START Task input

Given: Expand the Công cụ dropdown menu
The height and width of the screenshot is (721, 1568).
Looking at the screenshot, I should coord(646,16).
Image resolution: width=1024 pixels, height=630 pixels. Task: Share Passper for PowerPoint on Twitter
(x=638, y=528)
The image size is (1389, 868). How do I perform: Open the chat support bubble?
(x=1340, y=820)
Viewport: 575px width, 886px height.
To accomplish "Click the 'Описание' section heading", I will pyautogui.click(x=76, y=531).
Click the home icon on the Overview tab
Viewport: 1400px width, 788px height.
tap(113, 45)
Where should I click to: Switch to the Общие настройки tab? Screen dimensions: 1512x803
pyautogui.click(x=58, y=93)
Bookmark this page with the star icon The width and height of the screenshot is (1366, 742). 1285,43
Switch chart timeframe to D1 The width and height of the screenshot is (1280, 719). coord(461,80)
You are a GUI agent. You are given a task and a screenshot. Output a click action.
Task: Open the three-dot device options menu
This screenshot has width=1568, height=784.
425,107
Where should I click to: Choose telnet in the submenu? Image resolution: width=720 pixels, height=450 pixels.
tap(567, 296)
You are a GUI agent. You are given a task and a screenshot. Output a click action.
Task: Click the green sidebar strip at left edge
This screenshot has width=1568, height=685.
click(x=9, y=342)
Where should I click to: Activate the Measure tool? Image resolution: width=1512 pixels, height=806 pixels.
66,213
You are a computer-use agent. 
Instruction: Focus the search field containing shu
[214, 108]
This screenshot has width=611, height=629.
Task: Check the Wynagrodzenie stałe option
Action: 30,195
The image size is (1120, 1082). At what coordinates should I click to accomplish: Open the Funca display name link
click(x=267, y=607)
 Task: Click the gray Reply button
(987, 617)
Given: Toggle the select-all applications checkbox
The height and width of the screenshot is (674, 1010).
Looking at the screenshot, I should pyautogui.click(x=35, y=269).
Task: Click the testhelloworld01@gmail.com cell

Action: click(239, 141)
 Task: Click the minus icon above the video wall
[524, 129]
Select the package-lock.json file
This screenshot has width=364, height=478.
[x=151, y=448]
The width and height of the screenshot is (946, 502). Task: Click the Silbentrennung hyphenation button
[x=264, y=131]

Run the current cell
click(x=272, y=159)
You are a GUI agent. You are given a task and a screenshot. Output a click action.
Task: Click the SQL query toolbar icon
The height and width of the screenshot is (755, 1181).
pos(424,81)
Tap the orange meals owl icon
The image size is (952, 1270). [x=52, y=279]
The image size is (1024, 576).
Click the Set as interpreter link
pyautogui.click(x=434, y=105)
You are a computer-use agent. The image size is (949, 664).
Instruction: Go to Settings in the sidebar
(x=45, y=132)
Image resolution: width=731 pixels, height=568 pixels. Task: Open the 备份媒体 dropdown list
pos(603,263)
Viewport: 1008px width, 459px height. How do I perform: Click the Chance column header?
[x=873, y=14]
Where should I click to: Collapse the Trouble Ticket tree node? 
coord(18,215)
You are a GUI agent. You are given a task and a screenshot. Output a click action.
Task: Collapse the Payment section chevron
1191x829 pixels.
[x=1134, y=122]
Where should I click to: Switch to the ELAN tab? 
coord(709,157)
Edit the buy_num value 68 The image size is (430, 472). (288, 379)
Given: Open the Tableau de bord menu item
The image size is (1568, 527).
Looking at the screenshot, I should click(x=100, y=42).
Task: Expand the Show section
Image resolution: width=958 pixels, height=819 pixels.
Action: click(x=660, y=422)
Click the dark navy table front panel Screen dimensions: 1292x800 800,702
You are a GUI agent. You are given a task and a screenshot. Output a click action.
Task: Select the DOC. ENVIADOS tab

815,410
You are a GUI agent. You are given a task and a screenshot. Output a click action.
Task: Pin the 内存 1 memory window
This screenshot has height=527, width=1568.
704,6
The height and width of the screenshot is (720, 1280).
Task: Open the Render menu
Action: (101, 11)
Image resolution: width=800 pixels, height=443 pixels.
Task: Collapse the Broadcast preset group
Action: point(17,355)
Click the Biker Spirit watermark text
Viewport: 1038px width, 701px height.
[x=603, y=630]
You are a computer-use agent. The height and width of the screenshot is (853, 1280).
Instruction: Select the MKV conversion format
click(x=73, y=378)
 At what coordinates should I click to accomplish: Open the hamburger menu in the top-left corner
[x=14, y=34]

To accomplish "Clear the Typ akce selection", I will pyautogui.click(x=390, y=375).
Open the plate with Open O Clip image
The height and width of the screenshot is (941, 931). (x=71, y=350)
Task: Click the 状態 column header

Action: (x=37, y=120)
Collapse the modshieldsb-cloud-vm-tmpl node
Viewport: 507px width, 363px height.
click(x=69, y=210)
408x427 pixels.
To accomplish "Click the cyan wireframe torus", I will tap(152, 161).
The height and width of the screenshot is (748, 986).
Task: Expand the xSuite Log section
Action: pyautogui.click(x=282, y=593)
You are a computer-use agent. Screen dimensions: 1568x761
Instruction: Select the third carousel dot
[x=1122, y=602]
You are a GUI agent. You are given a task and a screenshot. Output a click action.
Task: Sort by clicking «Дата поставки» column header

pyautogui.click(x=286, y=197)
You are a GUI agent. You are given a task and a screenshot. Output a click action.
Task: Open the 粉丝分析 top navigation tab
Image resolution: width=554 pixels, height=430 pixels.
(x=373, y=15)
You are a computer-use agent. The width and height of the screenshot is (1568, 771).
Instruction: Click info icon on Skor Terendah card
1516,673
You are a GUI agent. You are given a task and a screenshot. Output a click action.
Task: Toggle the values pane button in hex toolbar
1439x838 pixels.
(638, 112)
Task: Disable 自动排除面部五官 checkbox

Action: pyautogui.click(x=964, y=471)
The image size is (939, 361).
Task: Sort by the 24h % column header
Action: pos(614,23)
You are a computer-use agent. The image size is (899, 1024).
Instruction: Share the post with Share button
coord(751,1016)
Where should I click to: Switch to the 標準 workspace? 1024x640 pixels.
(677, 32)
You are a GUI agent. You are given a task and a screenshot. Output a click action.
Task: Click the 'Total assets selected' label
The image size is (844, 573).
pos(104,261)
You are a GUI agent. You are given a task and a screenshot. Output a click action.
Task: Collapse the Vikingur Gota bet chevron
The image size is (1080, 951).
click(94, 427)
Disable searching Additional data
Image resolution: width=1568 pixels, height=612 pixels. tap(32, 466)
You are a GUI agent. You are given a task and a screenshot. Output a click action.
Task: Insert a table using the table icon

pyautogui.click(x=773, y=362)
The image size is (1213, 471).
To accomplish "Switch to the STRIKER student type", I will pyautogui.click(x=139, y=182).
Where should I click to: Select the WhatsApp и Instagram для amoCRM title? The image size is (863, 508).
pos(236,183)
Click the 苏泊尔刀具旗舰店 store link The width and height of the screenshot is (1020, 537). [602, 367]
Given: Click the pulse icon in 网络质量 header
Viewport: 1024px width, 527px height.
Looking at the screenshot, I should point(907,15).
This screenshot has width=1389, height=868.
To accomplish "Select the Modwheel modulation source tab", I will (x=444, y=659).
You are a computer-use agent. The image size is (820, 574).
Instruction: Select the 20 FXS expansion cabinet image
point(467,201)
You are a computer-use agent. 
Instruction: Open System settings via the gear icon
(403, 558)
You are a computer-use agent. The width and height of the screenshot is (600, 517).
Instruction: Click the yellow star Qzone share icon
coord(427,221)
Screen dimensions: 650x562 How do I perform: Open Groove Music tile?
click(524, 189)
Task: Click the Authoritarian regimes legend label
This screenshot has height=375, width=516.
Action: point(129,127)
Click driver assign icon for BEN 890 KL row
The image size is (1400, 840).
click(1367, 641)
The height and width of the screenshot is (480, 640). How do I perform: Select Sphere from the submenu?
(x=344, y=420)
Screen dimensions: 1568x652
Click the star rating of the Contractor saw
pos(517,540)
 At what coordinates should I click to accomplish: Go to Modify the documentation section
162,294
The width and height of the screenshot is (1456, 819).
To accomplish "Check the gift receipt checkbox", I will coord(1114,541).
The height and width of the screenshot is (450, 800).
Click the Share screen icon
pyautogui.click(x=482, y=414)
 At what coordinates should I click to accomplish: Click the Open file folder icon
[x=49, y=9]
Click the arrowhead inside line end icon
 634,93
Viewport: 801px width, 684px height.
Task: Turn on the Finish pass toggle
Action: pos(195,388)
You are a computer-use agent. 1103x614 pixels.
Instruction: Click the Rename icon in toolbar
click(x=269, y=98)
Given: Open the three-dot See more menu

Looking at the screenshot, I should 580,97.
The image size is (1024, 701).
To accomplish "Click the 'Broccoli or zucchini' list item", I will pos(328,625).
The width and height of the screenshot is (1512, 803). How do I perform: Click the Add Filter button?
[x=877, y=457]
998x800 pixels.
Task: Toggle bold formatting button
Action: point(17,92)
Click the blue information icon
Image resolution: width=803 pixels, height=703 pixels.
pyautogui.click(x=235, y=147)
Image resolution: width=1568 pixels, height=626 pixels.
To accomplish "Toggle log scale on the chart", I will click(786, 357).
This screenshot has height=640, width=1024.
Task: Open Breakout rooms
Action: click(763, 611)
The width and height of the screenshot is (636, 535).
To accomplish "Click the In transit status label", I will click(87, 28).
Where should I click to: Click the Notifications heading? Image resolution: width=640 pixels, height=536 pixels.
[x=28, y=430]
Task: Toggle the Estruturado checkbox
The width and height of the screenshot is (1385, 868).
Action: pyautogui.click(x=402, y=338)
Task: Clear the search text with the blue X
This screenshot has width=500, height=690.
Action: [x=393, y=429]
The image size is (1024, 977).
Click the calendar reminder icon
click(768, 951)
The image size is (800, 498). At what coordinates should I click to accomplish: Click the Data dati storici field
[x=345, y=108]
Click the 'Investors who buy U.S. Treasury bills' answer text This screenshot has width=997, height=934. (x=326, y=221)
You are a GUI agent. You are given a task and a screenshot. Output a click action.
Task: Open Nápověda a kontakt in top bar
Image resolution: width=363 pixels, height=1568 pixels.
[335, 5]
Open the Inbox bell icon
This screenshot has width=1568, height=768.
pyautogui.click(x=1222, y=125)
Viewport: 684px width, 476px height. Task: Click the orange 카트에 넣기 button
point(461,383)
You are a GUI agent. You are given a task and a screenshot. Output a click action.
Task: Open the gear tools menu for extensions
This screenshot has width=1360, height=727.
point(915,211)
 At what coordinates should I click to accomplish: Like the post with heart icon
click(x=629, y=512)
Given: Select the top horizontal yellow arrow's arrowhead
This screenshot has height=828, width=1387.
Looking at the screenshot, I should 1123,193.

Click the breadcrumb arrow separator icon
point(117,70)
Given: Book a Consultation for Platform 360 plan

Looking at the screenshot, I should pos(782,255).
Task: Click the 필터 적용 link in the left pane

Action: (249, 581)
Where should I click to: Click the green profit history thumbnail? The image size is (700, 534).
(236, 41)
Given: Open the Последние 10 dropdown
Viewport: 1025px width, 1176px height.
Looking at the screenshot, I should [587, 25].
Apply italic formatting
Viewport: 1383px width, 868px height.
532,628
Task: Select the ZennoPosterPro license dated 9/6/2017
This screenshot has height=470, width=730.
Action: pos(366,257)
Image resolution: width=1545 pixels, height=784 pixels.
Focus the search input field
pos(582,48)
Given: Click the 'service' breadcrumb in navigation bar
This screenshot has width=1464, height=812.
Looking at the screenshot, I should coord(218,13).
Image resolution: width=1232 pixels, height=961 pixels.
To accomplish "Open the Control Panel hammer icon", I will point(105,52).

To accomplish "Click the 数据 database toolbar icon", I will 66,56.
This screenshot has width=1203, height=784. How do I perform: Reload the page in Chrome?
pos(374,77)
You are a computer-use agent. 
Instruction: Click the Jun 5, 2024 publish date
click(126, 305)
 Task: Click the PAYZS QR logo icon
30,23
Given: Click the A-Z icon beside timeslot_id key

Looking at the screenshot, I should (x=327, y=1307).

END Task input

**Action item**. The lines above starting at the one that contains "Given: Open the Tableau de bord menu item" and ending at the one that contains "You are a computer-use agent. The height" must be transcribed exactly, and no other lines may appear.

**Solution to the problem**.
Given: Open the Tableau de bord menu item
The image size is (1568, 527).
Looking at the screenshot, I should click(x=100, y=42).
Task: Expand the Show section
Image resolution: width=958 pixels, height=819 pixels.
Action: click(x=660, y=422)
Click the dark navy table front panel Screen dimensions: 1292x800 800,702
You are a GUI agent. You are given a task and a screenshot. Output a click action.
Task: Select the DOC. ENVIADOS tab

815,410
You are a GUI agent. You are given a task and a screenshot. Output a click action.
Task: Pin the 内存 1 memory window
This screenshot has height=527, width=1568.
704,6
The height and width of the screenshot is (720, 1280).
Task: Open the Render menu
Action: (101, 11)
Image resolution: width=800 pixels, height=443 pixels.
Task: Collapse the Broadcast preset group
Action: point(17,355)
Click the Biker Spirit watermark text
Viewport: 1038px width, 701px height.
[x=603, y=630]
You are a computer-use agent. The height and width of the screenshot is (853, 1280).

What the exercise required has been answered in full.